# Data entries:

+ + +

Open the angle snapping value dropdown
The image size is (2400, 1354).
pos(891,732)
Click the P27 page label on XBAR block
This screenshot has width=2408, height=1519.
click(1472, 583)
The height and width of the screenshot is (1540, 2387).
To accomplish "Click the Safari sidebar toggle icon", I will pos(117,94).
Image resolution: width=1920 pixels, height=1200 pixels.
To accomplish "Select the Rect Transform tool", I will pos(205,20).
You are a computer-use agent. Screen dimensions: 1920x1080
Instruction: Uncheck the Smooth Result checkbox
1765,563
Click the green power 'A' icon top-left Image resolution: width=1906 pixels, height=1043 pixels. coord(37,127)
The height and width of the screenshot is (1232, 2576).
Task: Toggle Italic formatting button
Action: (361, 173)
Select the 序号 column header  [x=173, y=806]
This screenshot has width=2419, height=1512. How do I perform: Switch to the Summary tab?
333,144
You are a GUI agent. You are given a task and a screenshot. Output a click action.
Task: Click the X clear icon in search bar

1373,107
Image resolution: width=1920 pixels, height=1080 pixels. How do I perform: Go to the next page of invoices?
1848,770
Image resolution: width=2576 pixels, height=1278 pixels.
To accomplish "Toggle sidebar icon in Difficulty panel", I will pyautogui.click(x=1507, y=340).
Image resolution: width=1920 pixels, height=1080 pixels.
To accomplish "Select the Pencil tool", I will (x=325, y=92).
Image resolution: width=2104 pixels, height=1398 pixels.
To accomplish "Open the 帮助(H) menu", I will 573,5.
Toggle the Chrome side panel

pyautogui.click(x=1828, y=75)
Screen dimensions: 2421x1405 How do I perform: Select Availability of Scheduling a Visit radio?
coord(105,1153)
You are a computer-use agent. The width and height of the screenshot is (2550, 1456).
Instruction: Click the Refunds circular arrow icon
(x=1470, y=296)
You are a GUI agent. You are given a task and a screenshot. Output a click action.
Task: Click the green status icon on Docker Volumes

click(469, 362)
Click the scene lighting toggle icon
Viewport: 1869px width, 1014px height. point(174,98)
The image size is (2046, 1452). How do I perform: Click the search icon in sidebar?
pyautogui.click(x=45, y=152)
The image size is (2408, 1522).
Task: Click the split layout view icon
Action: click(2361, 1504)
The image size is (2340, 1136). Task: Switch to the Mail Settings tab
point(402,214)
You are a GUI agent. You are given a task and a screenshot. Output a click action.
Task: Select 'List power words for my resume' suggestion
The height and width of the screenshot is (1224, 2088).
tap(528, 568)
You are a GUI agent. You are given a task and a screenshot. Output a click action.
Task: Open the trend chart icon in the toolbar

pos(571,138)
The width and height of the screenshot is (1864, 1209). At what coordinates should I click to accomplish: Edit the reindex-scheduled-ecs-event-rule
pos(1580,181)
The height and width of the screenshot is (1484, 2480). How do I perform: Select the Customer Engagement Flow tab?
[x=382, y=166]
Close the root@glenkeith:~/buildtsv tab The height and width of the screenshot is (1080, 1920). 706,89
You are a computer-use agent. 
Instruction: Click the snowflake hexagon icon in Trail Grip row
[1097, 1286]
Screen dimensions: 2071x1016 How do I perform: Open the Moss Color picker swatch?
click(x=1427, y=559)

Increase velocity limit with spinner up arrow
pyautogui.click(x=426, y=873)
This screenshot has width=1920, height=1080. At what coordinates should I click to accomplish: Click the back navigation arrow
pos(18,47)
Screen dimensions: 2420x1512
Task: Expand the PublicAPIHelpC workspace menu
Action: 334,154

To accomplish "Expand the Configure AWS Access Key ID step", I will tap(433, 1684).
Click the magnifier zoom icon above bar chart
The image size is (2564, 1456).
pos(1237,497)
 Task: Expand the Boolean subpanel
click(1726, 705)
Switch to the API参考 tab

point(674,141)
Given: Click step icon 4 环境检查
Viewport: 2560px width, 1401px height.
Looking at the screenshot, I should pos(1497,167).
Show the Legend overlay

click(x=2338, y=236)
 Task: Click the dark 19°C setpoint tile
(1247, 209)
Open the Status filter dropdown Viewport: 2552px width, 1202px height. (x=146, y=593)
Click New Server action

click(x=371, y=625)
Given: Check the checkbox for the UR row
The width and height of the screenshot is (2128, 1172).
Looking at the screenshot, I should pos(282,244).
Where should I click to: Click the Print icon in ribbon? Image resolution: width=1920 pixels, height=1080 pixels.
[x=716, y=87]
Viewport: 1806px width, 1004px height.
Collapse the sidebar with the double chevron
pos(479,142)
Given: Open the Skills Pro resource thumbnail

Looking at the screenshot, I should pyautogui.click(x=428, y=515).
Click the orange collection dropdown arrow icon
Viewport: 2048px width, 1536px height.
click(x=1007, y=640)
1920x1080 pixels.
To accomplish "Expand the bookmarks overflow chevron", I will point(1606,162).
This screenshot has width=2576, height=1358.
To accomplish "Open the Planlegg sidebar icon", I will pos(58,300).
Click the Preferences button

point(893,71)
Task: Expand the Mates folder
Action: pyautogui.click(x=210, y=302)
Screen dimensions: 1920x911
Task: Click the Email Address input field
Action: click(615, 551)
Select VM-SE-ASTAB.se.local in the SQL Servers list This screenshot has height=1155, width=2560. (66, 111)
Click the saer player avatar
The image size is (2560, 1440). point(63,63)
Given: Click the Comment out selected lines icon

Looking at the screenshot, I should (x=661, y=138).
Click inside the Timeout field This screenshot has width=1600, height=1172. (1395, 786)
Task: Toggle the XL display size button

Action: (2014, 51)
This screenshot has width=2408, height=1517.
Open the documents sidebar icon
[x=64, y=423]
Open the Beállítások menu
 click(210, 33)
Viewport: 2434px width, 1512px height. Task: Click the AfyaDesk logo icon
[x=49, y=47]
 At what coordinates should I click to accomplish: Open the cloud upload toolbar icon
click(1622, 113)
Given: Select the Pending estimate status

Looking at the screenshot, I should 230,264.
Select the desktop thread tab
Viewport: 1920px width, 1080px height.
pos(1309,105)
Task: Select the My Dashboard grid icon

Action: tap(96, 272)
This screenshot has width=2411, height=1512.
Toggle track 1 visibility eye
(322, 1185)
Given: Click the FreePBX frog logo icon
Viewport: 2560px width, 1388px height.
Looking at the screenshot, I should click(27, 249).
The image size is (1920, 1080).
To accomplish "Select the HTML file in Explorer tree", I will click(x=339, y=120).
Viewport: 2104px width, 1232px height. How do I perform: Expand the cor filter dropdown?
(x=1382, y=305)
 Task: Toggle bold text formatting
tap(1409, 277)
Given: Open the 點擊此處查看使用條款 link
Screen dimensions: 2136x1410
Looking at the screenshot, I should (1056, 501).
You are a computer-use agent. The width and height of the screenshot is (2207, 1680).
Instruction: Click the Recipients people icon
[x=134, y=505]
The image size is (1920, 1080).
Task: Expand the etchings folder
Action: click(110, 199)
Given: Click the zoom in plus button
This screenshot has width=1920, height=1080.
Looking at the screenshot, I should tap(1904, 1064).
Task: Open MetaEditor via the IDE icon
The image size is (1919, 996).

+ + +

# Directions for this task:
Exact copies of the lines from the one holding "Task: Open MetaEditor via the IDE icon" through the last line above, and only those, make up the answer.

# Solution to this problem:
Task: Open MetaEditor via the IDE icon
The image size is (1919, 996).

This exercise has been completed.